**Exercise**
What you return must match the listing below character for character, minus any pictures.

**Given data**
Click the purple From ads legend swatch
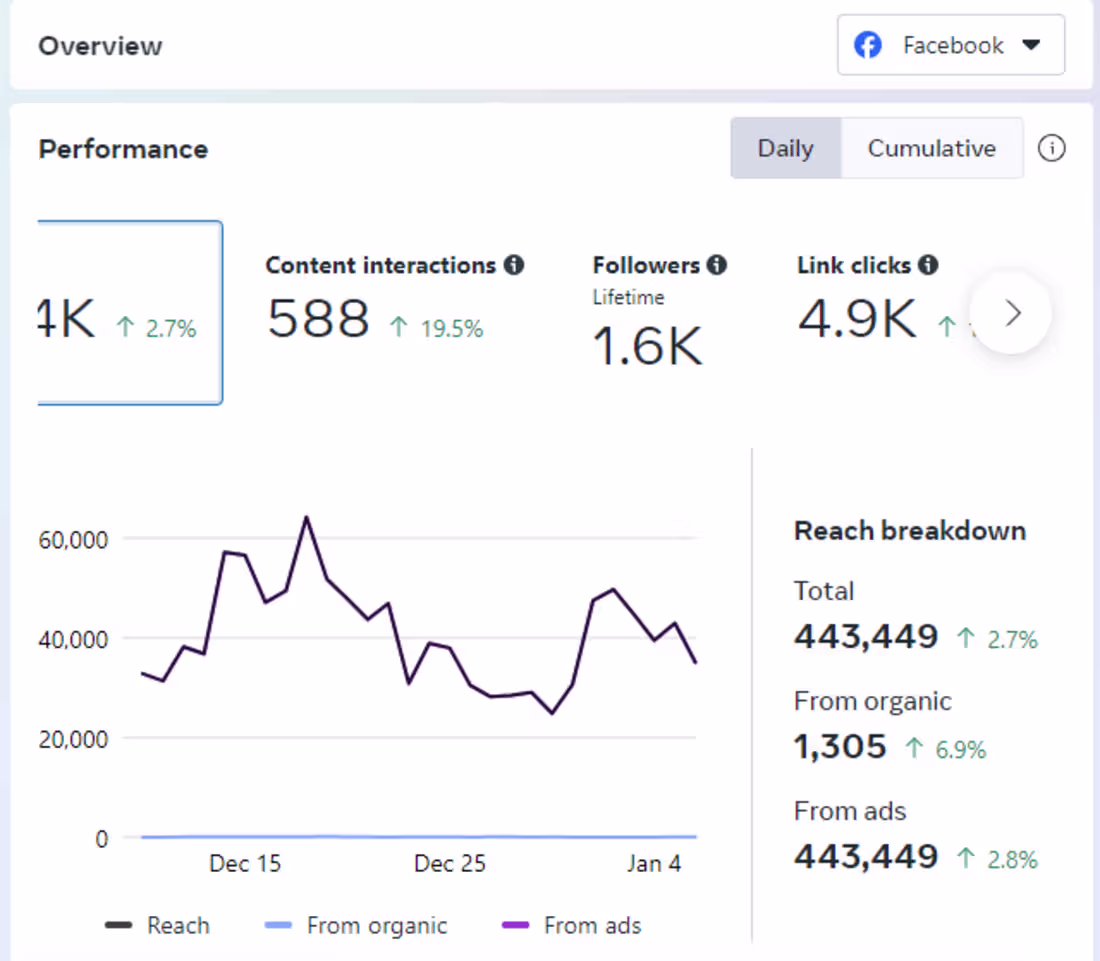The width and height of the screenshot is (1100, 961). (x=516, y=925)
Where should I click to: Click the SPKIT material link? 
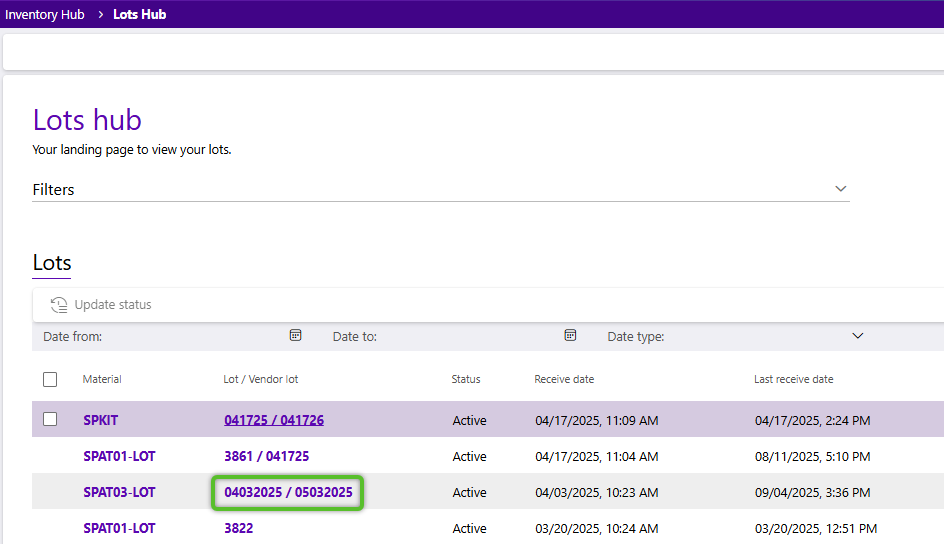100,421
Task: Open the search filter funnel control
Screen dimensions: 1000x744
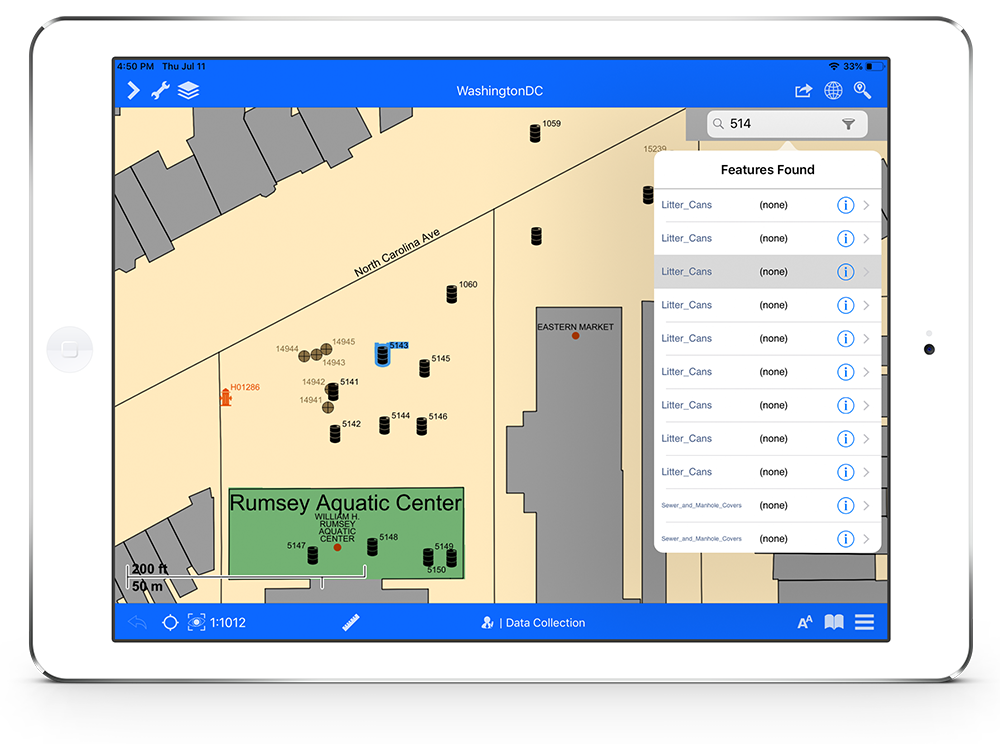Action: (849, 123)
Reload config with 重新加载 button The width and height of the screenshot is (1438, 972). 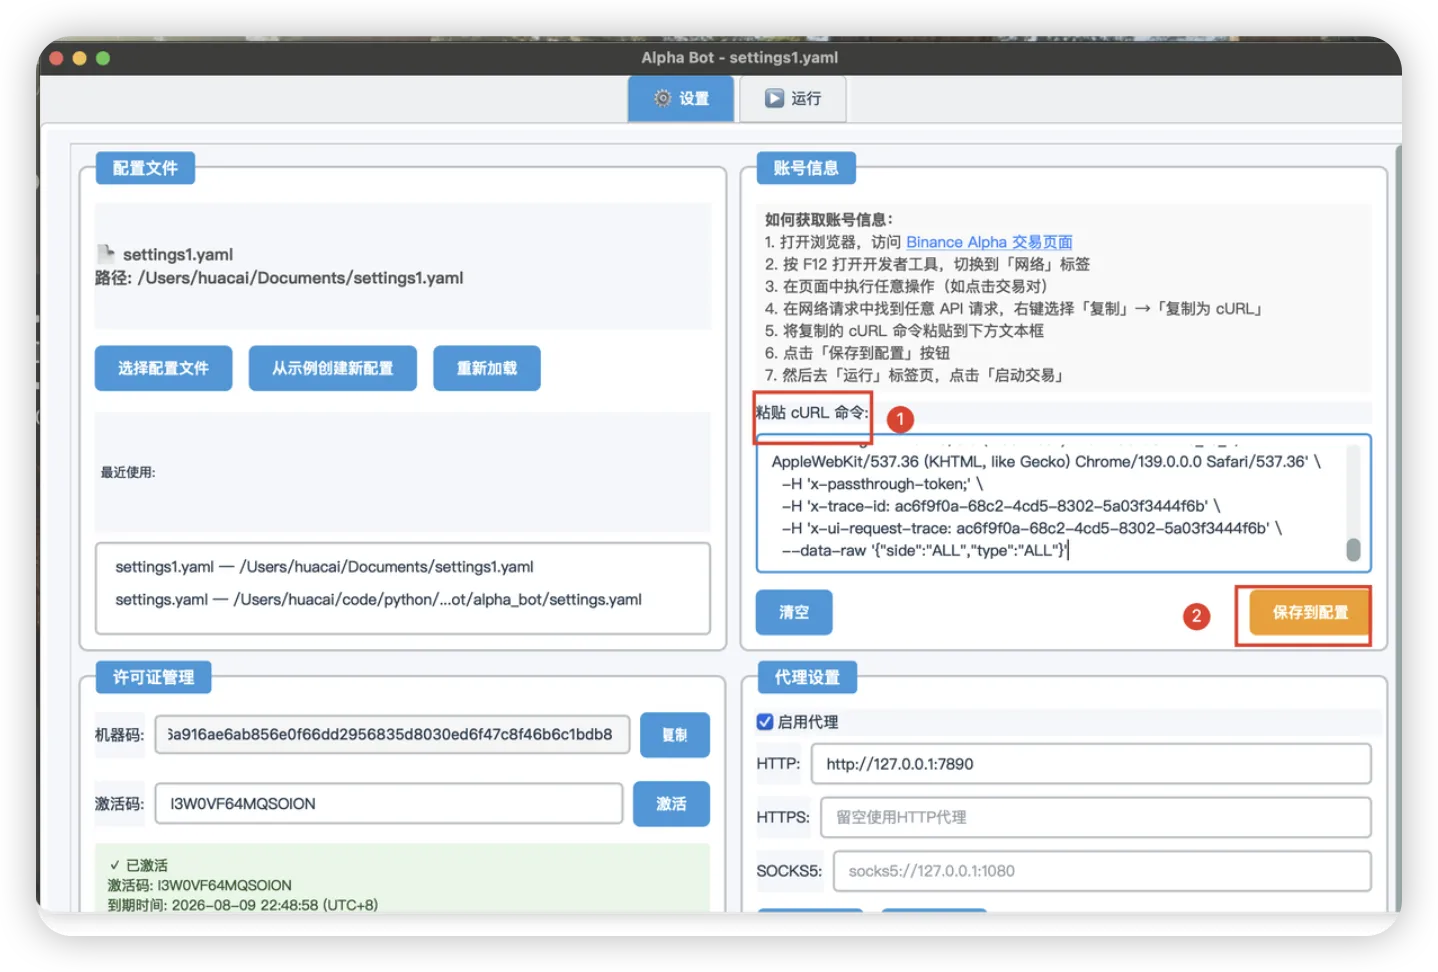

**Answer below**
Click the purple From ads legend swatch
The width and height of the screenshot is (1100, 961). (x=516, y=925)
Where should I click to: Click the SPKIT material link? 
100,421
Task: Open the search filter funnel control
Screen dimensions: 1000x744
Action: (849, 123)
Reload config with 重新加载 button The width and height of the screenshot is (1438, 972). 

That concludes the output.